- Work required: Repeat the records below word for word and omit each image.

- Supplied entries:
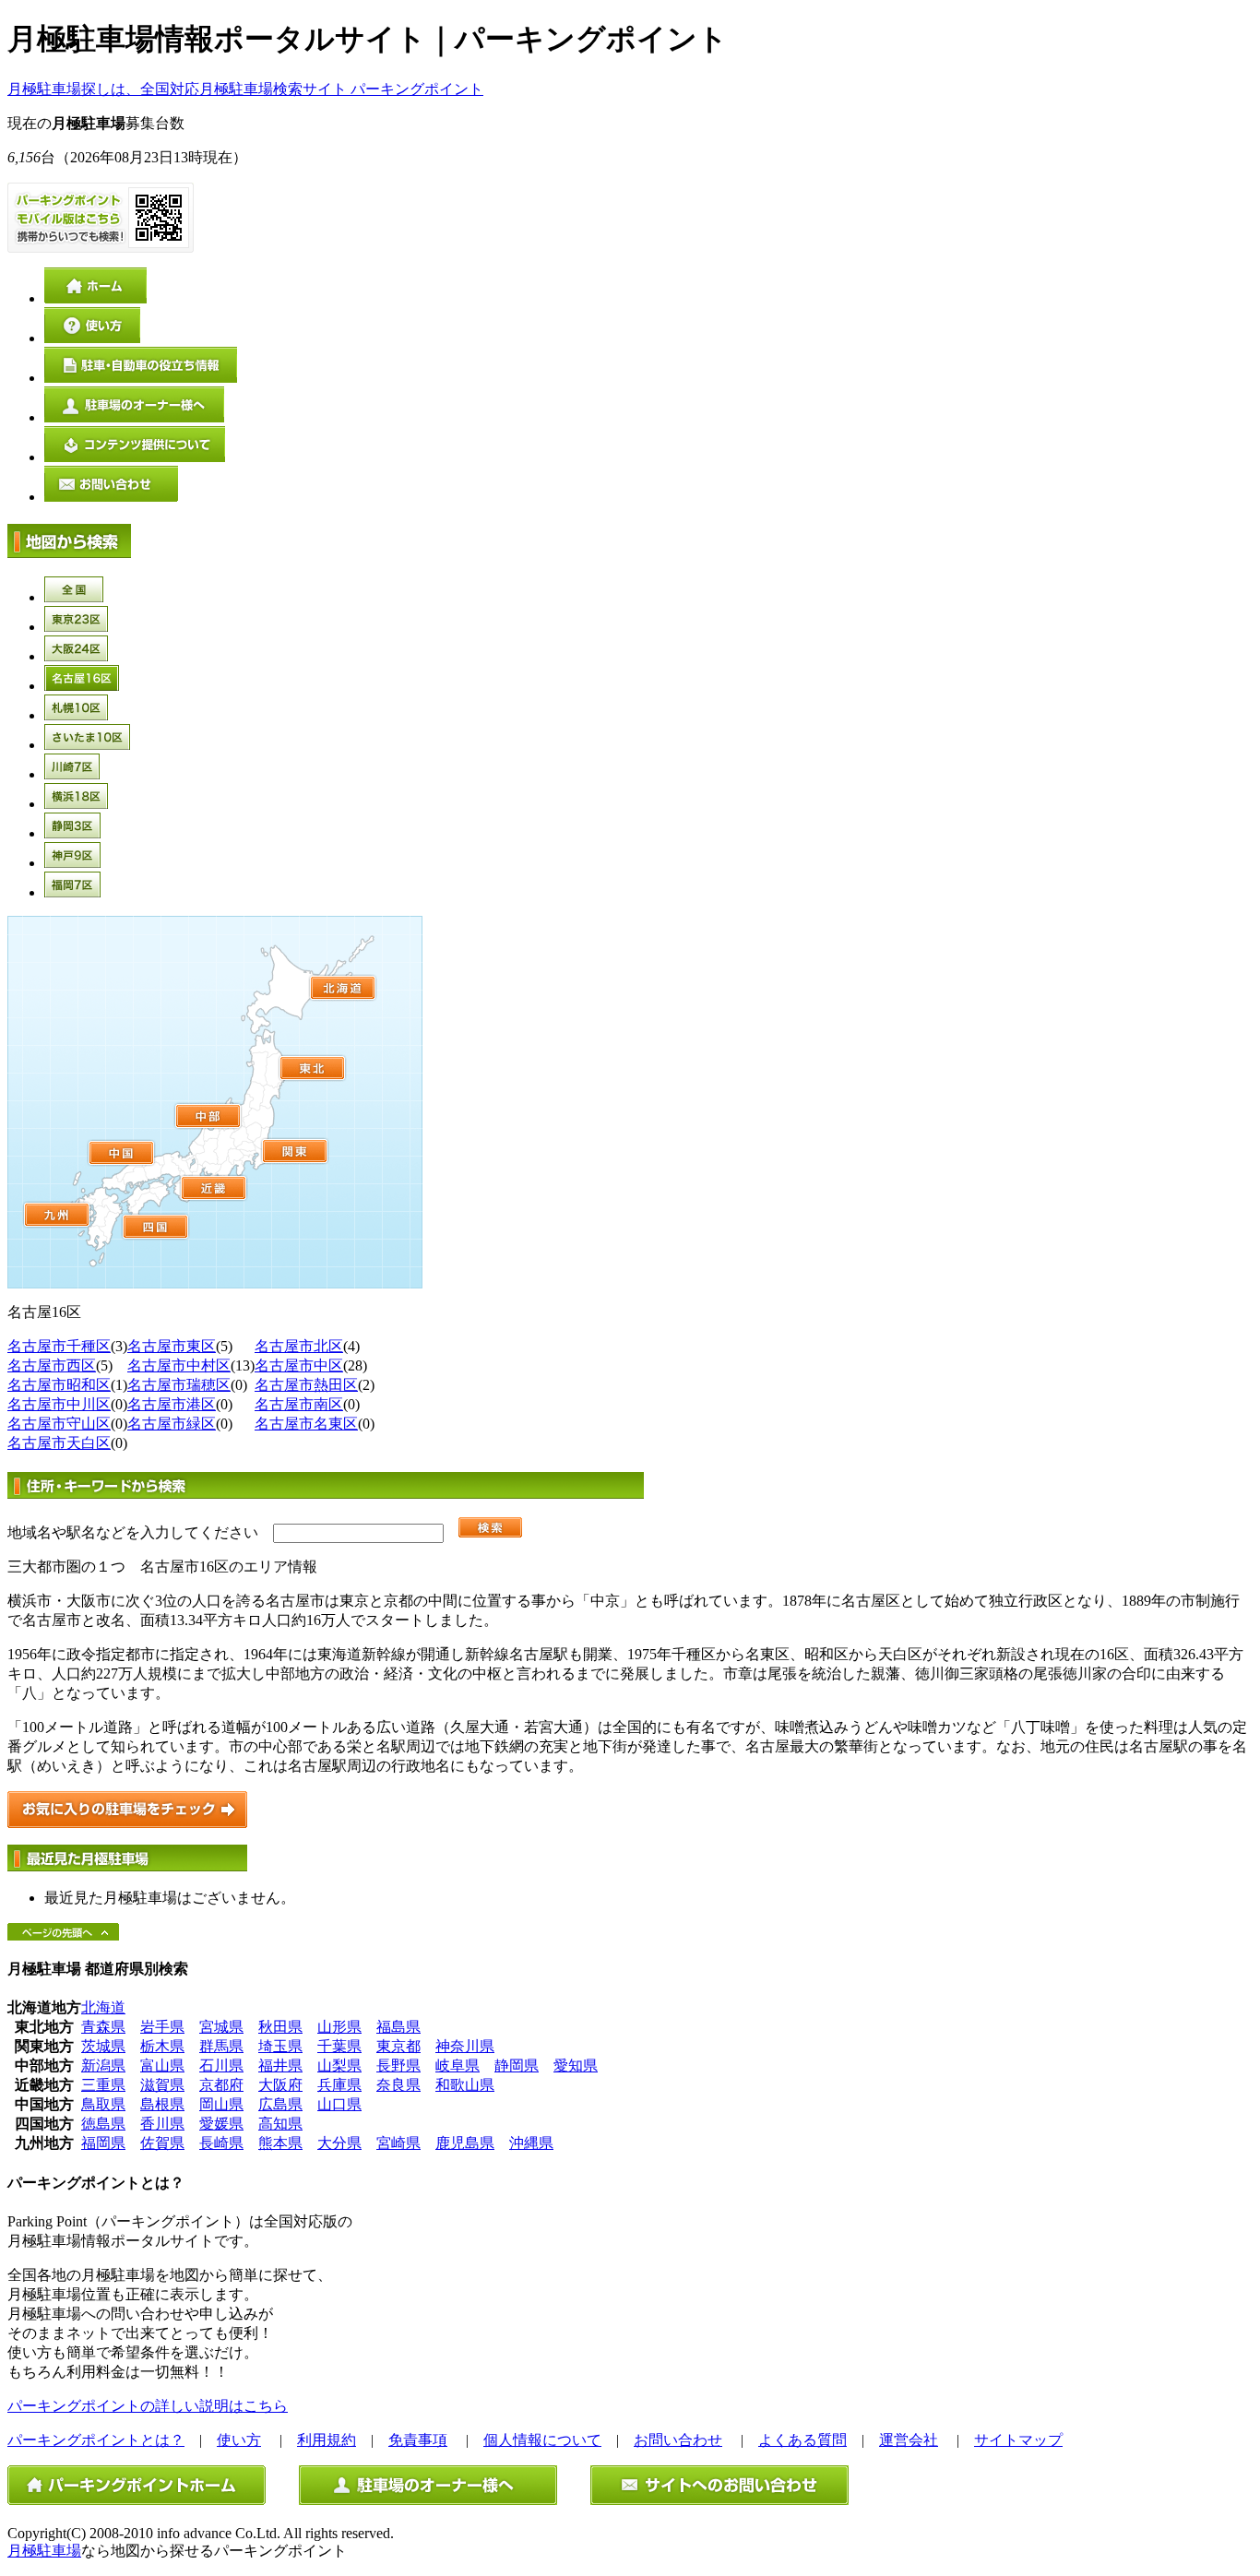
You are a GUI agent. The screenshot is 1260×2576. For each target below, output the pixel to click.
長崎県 (221, 2143)
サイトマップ (1018, 2440)
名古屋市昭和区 (59, 1385)
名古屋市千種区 (59, 1346)
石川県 (221, 2065)
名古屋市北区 (299, 1346)
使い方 (239, 2440)
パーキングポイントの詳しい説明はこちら (147, 2406)
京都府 (221, 2085)
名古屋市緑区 (171, 1423)
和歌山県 (464, 2085)
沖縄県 (531, 2143)
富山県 (162, 2065)
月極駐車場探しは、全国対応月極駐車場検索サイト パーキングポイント (245, 89)
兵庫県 (339, 2085)
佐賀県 (162, 2143)
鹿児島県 (464, 2143)
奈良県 (398, 2085)
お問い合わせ (678, 2440)
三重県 (103, 2085)
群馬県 (221, 2046)
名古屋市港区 (171, 1404)
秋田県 (280, 2027)
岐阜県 (457, 2065)
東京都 (398, 2046)
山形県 (339, 2027)
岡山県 (221, 2104)
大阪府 (280, 2085)
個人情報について (542, 2440)
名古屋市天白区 (59, 1443)
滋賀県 (162, 2085)
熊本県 (280, 2143)
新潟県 (103, 2065)
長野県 (398, 2065)
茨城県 (103, 2046)
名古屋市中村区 (179, 1365)
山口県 (339, 2104)
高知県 (280, 2123)
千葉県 (339, 2046)
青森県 (103, 2027)
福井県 (280, 2065)
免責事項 (417, 2440)
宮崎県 (398, 2143)
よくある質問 (802, 2440)
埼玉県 (280, 2046)
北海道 (103, 2007)
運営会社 (908, 2440)
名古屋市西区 (51, 1365)
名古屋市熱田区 (306, 1385)
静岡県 (516, 2065)
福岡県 (103, 2143)
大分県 (339, 2143)
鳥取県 (103, 2104)
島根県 (162, 2104)
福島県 (398, 2027)
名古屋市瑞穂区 (179, 1385)
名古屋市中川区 (59, 1404)
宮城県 (221, 2027)
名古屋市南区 (299, 1404)
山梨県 (339, 2065)
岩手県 (162, 2027)
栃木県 (162, 2046)
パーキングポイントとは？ (95, 2440)
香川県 (162, 2123)
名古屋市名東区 (306, 1423)
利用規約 (326, 2440)
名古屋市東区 (171, 1346)
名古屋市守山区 (59, 1423)
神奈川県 (464, 2046)
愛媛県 (221, 2123)
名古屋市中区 (299, 1365)
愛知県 (575, 2065)
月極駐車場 (44, 2550)
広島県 (280, 2104)
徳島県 (103, 2123)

- Response for this exercise:
You are a GUI agent. The screenshot is 1260×2576. For each target below, output the pixel to click.
長崎県 (221, 2143)
サイトマップ (1018, 2440)
名古屋市昭和区 (59, 1385)
名古屋市千種区 (59, 1346)
石川県 (221, 2065)
名古屋市北区 (299, 1346)
使い方 (239, 2440)
パーキングポイントの詳しい説明はこちら (147, 2406)
京都府 (221, 2085)
名古屋市緑区 (171, 1423)
和歌山県 (464, 2085)
沖縄県 (531, 2143)
富山県 (162, 2065)
月極駐車場探しは、全国対応月極駐車場検索サイト パーキングポイント (245, 89)
兵庫県 (339, 2085)
佐賀県 (162, 2143)
鹿児島県 (464, 2143)
奈良県 (398, 2085)
お問い合わせ (678, 2440)
三重県 (103, 2085)
群馬県 (221, 2046)
名古屋市港区 (171, 1404)
秋田県 (280, 2027)
岐阜県 (457, 2065)
東京都 (398, 2046)
山形県 (339, 2027)
岡山県 (221, 2104)
大阪府 (280, 2085)
個人情報について (542, 2440)
名古屋市天白区 (59, 1443)
滋賀県 (162, 2085)
熊本県 (280, 2143)
新潟県 (103, 2065)
長野県 (398, 2065)
茨城県 (103, 2046)
名古屋市中村区 (179, 1365)
山口県 (339, 2104)
高知県 (280, 2123)
千葉県 (339, 2046)
青森県 (103, 2027)
福井県 (280, 2065)
免責事項 (417, 2440)
宮崎県 (398, 2143)
よくある質問 (802, 2440)
埼玉県 (280, 2046)
北海道 (103, 2007)
運営会社 (908, 2440)
名古屋市西区 (51, 1365)
名古屋市熱田区 (306, 1385)
静岡県 (516, 2065)
福岡県 (103, 2143)
大分県 (339, 2143)
鳥取県 (103, 2104)
島根県 (162, 2104)
福島県 (398, 2027)
名古屋市瑞穂区 (179, 1385)
名古屋市中川区 (59, 1404)
宮城県 (221, 2027)
名古屋市南区 (299, 1404)
山梨県 (339, 2065)
岩手県 (162, 2027)
栃木県 (162, 2046)
パーキングポイントとは？ (95, 2440)
香川県 (162, 2123)
名古屋市名東区 (306, 1423)
利用規約 (326, 2440)
名古屋市東区 (171, 1346)
名古屋市守山区 (59, 1423)
神奈川県 (464, 2046)
愛媛県 (221, 2123)
名古屋市中区 (299, 1365)
愛知県 (575, 2065)
月極駐車場 (44, 2550)
広島県 (280, 2104)
徳島県 (103, 2123)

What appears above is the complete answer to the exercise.